Extracted material:
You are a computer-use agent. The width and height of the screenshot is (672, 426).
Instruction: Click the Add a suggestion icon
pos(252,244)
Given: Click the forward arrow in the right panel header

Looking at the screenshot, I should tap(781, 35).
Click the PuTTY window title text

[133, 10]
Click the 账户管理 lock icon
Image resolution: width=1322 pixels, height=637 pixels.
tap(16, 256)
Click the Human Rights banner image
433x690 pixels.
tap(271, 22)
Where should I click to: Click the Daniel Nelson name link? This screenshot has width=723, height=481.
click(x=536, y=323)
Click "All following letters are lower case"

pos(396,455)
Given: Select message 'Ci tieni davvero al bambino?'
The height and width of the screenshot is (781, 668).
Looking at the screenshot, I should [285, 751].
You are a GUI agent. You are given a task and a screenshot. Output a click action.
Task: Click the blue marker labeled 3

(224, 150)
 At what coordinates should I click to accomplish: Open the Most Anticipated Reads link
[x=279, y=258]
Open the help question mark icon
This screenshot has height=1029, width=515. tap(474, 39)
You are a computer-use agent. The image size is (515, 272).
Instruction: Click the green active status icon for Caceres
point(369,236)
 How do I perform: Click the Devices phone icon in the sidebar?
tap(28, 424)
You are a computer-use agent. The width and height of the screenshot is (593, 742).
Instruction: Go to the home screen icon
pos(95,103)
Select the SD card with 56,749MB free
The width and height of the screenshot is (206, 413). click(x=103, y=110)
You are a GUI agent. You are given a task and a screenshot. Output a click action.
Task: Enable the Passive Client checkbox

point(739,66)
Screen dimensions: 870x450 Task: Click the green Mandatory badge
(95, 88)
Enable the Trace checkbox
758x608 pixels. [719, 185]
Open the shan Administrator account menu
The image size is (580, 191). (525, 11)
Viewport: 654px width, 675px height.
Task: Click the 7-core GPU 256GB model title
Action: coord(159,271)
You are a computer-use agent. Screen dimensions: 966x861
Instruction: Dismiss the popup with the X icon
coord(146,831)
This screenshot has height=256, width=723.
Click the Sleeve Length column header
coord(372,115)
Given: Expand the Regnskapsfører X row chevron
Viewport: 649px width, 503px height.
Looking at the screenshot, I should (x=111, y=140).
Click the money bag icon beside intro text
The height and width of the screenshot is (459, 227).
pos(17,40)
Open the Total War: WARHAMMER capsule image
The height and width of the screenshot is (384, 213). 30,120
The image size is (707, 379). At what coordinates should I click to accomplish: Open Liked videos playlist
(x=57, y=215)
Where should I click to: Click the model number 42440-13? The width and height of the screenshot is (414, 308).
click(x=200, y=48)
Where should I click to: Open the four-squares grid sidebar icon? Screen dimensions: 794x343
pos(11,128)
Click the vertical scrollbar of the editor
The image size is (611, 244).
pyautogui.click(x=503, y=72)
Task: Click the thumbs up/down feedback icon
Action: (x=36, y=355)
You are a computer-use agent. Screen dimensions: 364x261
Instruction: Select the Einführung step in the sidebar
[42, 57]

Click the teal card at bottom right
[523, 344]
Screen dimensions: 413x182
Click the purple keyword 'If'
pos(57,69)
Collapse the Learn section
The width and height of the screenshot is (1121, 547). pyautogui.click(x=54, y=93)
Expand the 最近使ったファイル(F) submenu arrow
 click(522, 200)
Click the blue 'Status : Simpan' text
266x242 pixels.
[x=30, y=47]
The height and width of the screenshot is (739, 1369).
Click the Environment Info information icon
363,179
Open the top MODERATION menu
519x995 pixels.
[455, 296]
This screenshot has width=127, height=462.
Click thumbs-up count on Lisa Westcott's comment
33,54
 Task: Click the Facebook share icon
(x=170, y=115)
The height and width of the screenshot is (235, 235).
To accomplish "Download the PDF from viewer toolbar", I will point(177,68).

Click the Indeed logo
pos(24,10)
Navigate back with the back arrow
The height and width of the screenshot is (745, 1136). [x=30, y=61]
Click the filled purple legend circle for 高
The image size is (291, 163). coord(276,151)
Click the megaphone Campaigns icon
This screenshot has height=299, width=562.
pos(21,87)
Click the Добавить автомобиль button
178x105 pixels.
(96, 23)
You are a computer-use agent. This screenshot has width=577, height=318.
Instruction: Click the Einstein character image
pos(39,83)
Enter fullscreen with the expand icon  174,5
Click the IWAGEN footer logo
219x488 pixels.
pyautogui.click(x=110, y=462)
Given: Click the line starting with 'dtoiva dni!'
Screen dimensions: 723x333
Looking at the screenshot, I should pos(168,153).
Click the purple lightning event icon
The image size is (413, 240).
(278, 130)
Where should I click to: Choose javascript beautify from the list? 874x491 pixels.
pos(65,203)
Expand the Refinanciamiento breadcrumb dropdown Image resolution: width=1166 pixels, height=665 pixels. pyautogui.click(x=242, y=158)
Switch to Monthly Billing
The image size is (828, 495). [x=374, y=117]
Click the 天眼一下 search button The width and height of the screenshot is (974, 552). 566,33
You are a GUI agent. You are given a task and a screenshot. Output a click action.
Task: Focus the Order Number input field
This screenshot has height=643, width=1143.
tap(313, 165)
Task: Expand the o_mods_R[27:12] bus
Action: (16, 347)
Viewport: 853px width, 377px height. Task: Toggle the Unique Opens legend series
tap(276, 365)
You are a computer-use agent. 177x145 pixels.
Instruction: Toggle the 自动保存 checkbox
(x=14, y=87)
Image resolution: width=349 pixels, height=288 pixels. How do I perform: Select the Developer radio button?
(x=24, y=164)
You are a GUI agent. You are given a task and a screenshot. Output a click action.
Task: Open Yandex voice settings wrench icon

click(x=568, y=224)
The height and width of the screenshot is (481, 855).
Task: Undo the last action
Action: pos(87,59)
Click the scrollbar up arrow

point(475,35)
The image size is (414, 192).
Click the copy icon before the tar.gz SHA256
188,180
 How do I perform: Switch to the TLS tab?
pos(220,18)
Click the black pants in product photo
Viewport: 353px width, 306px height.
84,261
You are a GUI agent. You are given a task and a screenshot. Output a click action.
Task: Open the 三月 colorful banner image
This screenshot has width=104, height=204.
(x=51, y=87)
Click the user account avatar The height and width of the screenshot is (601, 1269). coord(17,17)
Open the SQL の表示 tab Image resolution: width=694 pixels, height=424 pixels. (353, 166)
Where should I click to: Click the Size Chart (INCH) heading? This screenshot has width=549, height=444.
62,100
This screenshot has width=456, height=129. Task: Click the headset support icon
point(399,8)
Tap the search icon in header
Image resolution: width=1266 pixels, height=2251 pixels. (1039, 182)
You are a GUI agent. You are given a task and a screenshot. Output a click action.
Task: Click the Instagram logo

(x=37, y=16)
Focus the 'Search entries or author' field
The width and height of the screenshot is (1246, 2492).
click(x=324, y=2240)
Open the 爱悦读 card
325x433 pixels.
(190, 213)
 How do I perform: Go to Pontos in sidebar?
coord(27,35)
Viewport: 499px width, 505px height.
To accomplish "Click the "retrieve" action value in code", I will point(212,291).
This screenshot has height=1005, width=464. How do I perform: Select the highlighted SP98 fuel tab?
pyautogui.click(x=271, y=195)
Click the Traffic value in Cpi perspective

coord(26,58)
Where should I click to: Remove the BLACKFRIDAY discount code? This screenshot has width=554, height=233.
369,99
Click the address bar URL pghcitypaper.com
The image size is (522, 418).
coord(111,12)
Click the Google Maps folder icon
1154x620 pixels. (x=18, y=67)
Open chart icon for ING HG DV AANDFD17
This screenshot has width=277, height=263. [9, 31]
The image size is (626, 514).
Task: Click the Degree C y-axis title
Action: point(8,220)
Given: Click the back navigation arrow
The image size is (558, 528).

What to produce: Once you have read the records, write every one of them out again exactly.

Expected answer:
You are a computer-use agent. The width and height of the screenshot is (672, 426).
Instruction: Click the Add a suggestion icon
pos(252,244)
Given: Click the forward arrow in the right panel header

Looking at the screenshot, I should tap(781, 35).
Click the PuTTY window title text

[133, 10]
Click the 账户管理 lock icon
Image resolution: width=1322 pixels, height=637 pixels.
tap(16, 256)
Click the Human Rights banner image
433x690 pixels.
tap(271, 22)
Where should I click to: Click the Daniel Nelson name link? This screenshot has width=723, height=481.
click(x=536, y=323)
Click "All following letters are lower case"

pos(396,455)
Given: Select message 'Ci tieni davvero al bambino?'
The height and width of the screenshot is (781, 668).
Looking at the screenshot, I should [285, 751].
You are a GUI agent. You are given a task and a screenshot. Output a click action.
Task: Click the blue marker labeled 3

(224, 150)
 At what coordinates should I click to accomplish: Open the Most Anticipated Reads link
[x=279, y=258]
Open the help question mark icon
This screenshot has height=1029, width=515. tap(474, 39)
You are a computer-use agent. The image size is (515, 272).
Instruction: Click the green active status icon for Caceres
point(369,236)
 How do I perform: Click the Devices phone icon in the sidebar?
tap(28, 424)
You are a computer-use agent. The width and height of the screenshot is (593, 742).
Instruction: Go to the home screen icon
pos(95,103)
Select the SD card with 56,749MB free
The width and height of the screenshot is (206, 413). click(x=103, y=110)
You are a GUI agent. You are given a task and a screenshot. Output a click action.
Task: Enable the Passive Client checkbox

point(739,66)
Screen dimensions: 870x450 Task: Click the green Mandatory badge
(95, 88)
Enable the Trace checkbox
758x608 pixels. [719, 185]
Open the shan Administrator account menu
The image size is (580, 191). (525, 11)
Viewport: 654px width, 675px height.
Task: Click the 7-core GPU 256GB model title
Action: coord(159,271)
You are a computer-use agent. Screen dimensions: 966x861
Instruction: Dismiss the popup with the X icon
coord(146,831)
This screenshot has height=256, width=723.
Click the Sleeve Length column header
coord(372,115)
Given: Expand the Regnskapsfører X row chevron
Viewport: 649px width, 503px height.
Looking at the screenshot, I should (x=111, y=140).
Click the money bag icon beside intro text
The height and width of the screenshot is (459, 227).
pos(17,40)
Open the Total War: WARHAMMER capsule image
The height and width of the screenshot is (384, 213). 30,120
The image size is (707, 379). At what coordinates should I click to accomplish: Open Liked videos playlist
(x=57, y=215)
Where should I click to: Click the model number 42440-13? The width and height of the screenshot is (414, 308).
click(x=200, y=48)
Where should I click to: Open the four-squares grid sidebar icon? Screen dimensions: 794x343
pos(11,128)
Click the vertical scrollbar of the editor
The image size is (611, 244).
pyautogui.click(x=503, y=72)
Task: Click the thumbs up/down feedback icon
Action: (x=36, y=355)
You are a computer-use agent. Screen dimensions: 364x261
Instruction: Select the Einführung step in the sidebar
[42, 57]

Click the teal card at bottom right
[523, 344]
Screen dimensions: 413x182
Click the purple keyword 'If'
pos(57,69)
Collapse the Learn section
The width and height of the screenshot is (1121, 547). pyautogui.click(x=54, y=93)
Expand the 最近使ったファイル(F) submenu arrow
 click(522, 200)
Click the blue 'Status : Simpan' text
266x242 pixels.
[x=30, y=47]
The height and width of the screenshot is (739, 1369).
Click the Environment Info information icon
363,179
Open the top MODERATION menu
519x995 pixels.
[455, 296]
This screenshot has width=127, height=462.
Click thumbs-up count on Lisa Westcott's comment
33,54
 Task: Click the Facebook share icon
(x=170, y=115)
The height and width of the screenshot is (235, 235).
To accomplish "Download the PDF from viewer toolbar", I will point(177,68).

Click the Indeed logo
pos(24,10)
Navigate back with the back arrow
The height and width of the screenshot is (745, 1136). [x=30, y=61]
Click the filled purple legend circle for 高
The image size is (291, 163). coord(276,151)
Click the megaphone Campaigns icon
This screenshot has height=299, width=562.
pos(21,87)
Click the Добавить автомобиль button
178x105 pixels.
(96, 23)
You are a computer-use agent. This screenshot has width=577, height=318.
Instruction: Click the Einstein character image
pos(39,83)
Enter fullscreen with the expand icon  174,5
Click the IWAGEN footer logo
219x488 pixels.
pyautogui.click(x=110, y=462)
Given: Click the line starting with 'dtoiva dni!'
Screen dimensions: 723x333
Looking at the screenshot, I should pos(168,153).
Click the purple lightning event icon
The image size is (413, 240).
(278, 130)
Where should I click to: Choose javascript beautify from the list? 874x491 pixels.
pos(65,203)
Expand the Refinanciamiento breadcrumb dropdown Image resolution: width=1166 pixels, height=665 pixels. pyautogui.click(x=242, y=158)
Switch to Monthly Billing
The image size is (828, 495). [x=374, y=117]
Click the 天眼一下 search button The width and height of the screenshot is (974, 552). 566,33
You are a GUI agent. You are given a task and a screenshot. Output a click action.
Task: Focus the Order Number input field
This screenshot has height=643, width=1143.
tap(313, 165)
Task: Expand the o_mods_R[27:12] bus
Action: (16, 347)
Viewport: 853px width, 377px height. Task: Toggle the Unique Opens legend series
tap(276, 365)
You are a computer-use agent. 177x145 pixels.
Instruction: Toggle the 自动保存 checkbox
(x=14, y=87)
Image resolution: width=349 pixels, height=288 pixels. How do I perform: Select the Developer radio button?
(x=24, y=164)
You are a GUI agent. You are given a task and a screenshot. Output a click action.
Task: Open Yandex voice settings wrench icon

click(x=568, y=224)
The height and width of the screenshot is (481, 855).
Task: Undo the last action
Action: pos(87,59)
Click the scrollbar up arrow

point(475,35)
The image size is (414, 192).
Click the copy icon before the tar.gz SHA256
188,180
 How do I perform: Switch to the TLS tab?
pos(220,18)
Click the black pants in product photo
Viewport: 353px width, 306px height.
84,261
You are a GUI agent. You are given a task and a screenshot. Output a click action.
Task: Open the 三月 colorful banner image
This screenshot has width=104, height=204.
(x=51, y=87)
Click the user account avatar The height and width of the screenshot is (601, 1269). coord(17,17)
Open the SQL の表示 tab Image resolution: width=694 pixels, height=424 pixels. (353, 166)
Where should I click to: Click the Size Chart (INCH) heading? This screenshot has width=549, height=444.
62,100
This screenshot has width=456, height=129. Task: Click the headset support icon
point(399,8)
Tap the search icon in header
Image resolution: width=1266 pixels, height=2251 pixels. (1039, 182)
You are a GUI agent. You are given a task and a screenshot. Output a click action.
Task: Click the Instagram logo

(x=37, y=16)
Focus the 'Search entries or author' field
The width and height of the screenshot is (1246, 2492).
click(x=324, y=2240)
Open the 爱悦读 card
325x433 pixels.
(190, 213)
 How do I perform: Go to Pontos in sidebar?
coord(27,35)
Viewport: 499px width, 505px height.
To accomplish "Click the "retrieve" action value in code", I will point(212,291).
This screenshot has height=1005, width=464. How do I perform: Select the highlighted SP98 fuel tab?
pyautogui.click(x=271, y=195)
Click the Traffic value in Cpi perspective

coord(26,58)
Where should I click to: Remove the BLACKFRIDAY discount code? This screenshot has width=554, height=233.
369,99
Click the address bar URL pghcitypaper.com
The image size is (522, 418).
coord(111,12)
Click the Google Maps folder icon
1154x620 pixels. (x=18, y=67)
Open chart icon for ING HG DV AANDFD17
This screenshot has width=277, height=263. [9, 31]
The image size is (626, 514).
Task: Click the Degree C y-axis title
Action: point(8,220)
Given: Click the back navigation arrow
The image size is (558, 528).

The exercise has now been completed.